The behavior of this canine is usually as reliable as a fixed fight on predicting outcomes of events I'm rooting on.
Exhibit A: Kansas v. Duke in the 2002 Sweet Sixteen. The mutt was asleep and Kirk Hinrich couldn't make a shot. The beast awoke in a furious frenzy for the second half, the result of which included Nick Collison transmogrifying into a Danny Manning-clone, and was culminated by the hound nearly knocking himself unconscious when he ran into a steel door -- twice.
Oh, there's more. Like last season's Miami Hurricanes home opener where the 'Canes found themselves being taken to the shed by the Florida Gators. Again, a subdued first half was ended by a terrifying blitz of destruction -- for both Miami and my collision-bound Collie.

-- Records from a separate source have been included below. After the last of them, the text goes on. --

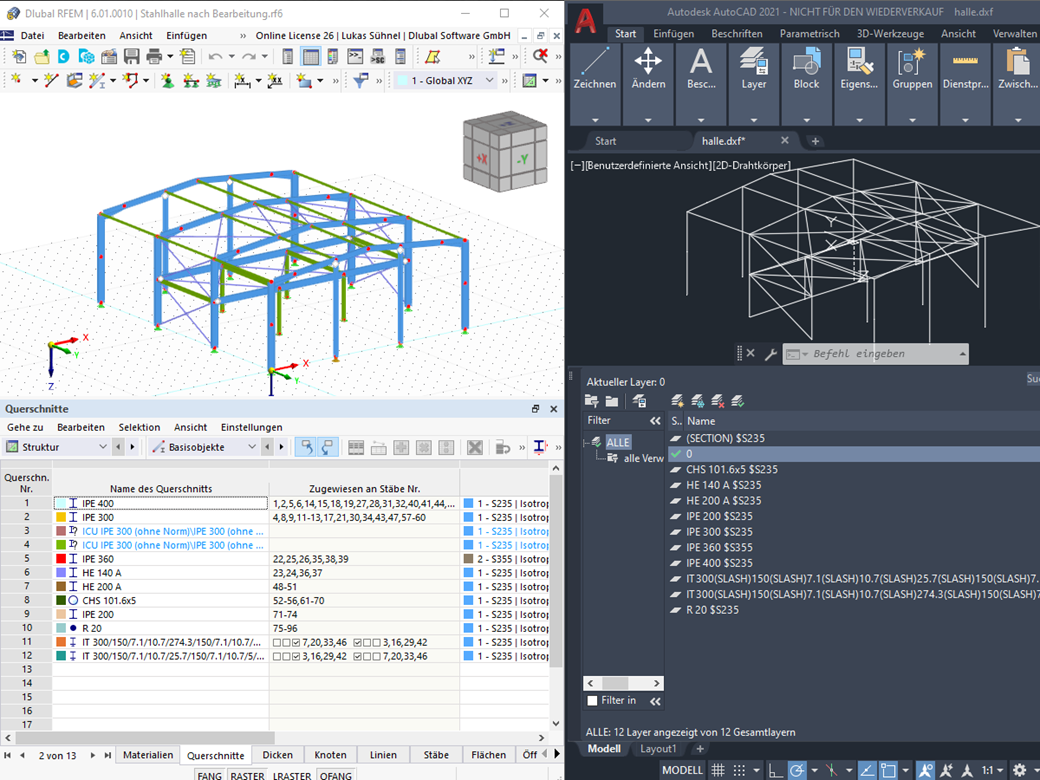Click the freeze layer icon in AutoCAD

[x=697, y=401]
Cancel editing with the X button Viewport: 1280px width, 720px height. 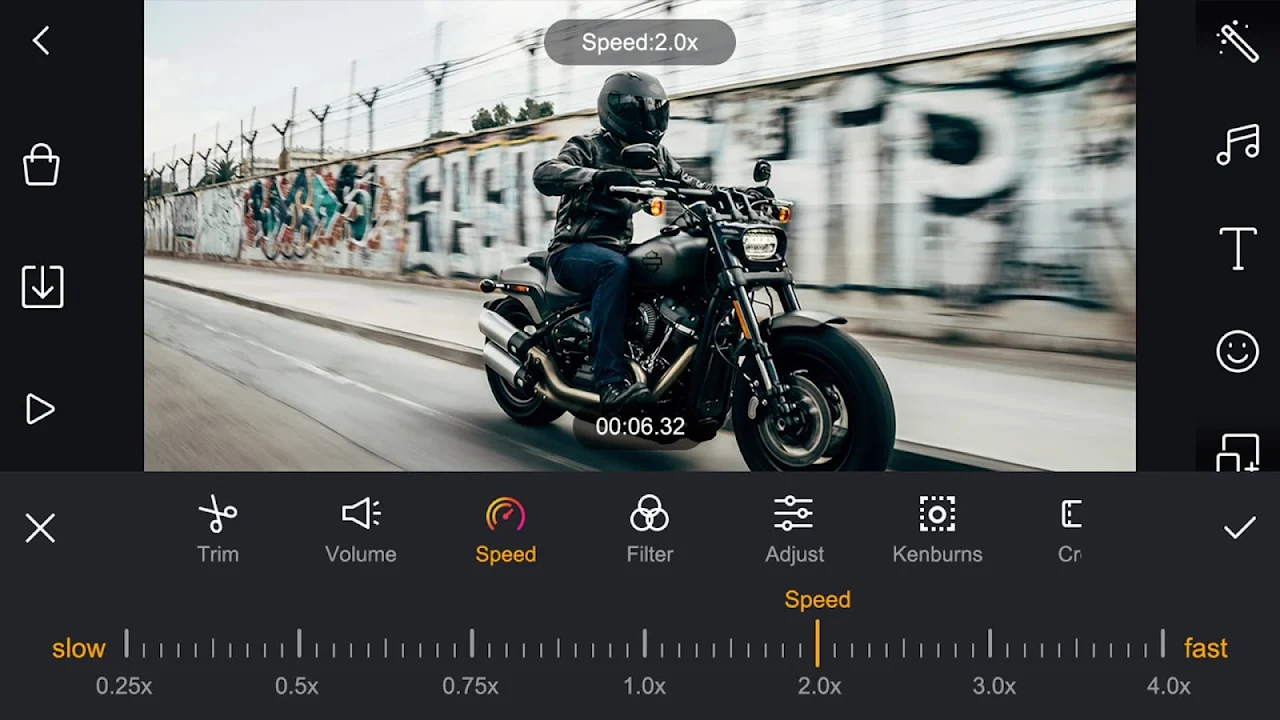(x=40, y=528)
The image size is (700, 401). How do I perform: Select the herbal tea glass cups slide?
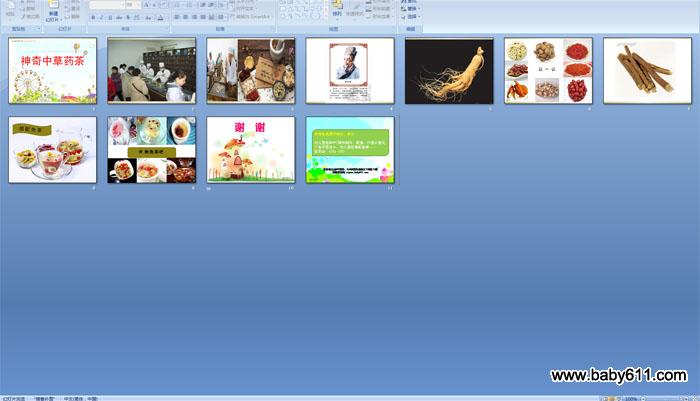(53, 149)
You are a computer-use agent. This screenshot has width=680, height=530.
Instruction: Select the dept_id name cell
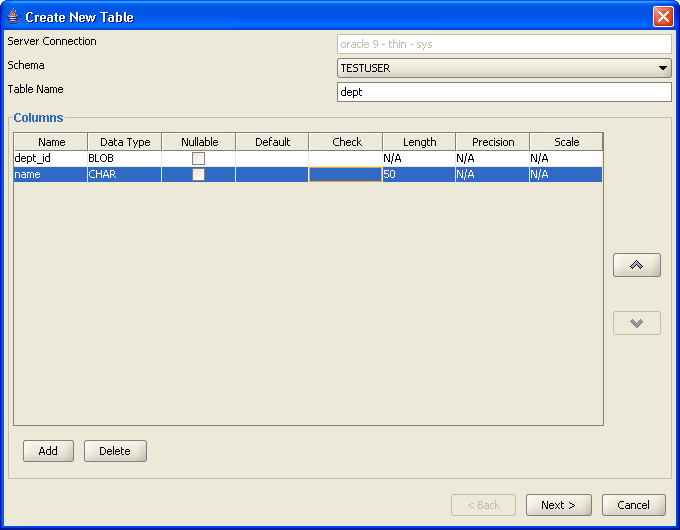51,158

Bottom line: UM quarterback Brock Berlin looked like the second coming of Dan Fouts in the second half and Luke had to be forcefully rustled away from the tree he was trying to bite. And there have been many, many more examples including incidents with a police car, (NBA Finals) a Simple Simon's delivery man (Chiefs-Packers) and Luke's arch nemesis, the FedEx truck (KU v. Missouri).
Tuesday bode well for Senator Kerry. Early on there seemed to be just as many states glossed in blue as red, and prognosticators calculated that electoral votes were about even for each candidate. There was hope for my guy and reason for more optimism was on the way: like the Wolf Man coming out for a full moon, The Luke, sauntered out of his room to see what was going on.
Soon, the maniacal hound was trampling through papers, chewing on anything that wasn't bolted to the ceiling and growling at Dan Rather on CBS.
These aren't the hoof prints left by a creature with normal wiring, so there was reason to believe.
I thought maybe his appetite for destruction Tuesday night was a good omen, a sign of positive things to come. But, like the Kerry campaign, Luke never quite reached the zenith he typically aspires to.
Believe me, I know there are better ways to judge an election than by the mad ramblings of some insane outback animal, but hey, Tuesday night I figured The Luke was at least as dependable as say, Florida or the Electoral College.
Speaking of the election, I've found Kerry's running mate, Senator John Edwards an intelligent speaker and thought many times that I'd gladly support him in the same manner as I did Kerry.
However, a cold reminder sucker punched me across the forehead and stopped me dead in my tracks -- that Edwards hails from that same southern outpost of evil as former Kansas basketball coach Roy Williams. My loathing of Carolina runs deep -- I've changed airplane flights just to avoid being in the same airspace as that cesspool -- and I just don't know if I could bring myself to support a 'Heel.
Sadly, I'll have at least another four years to figure it out.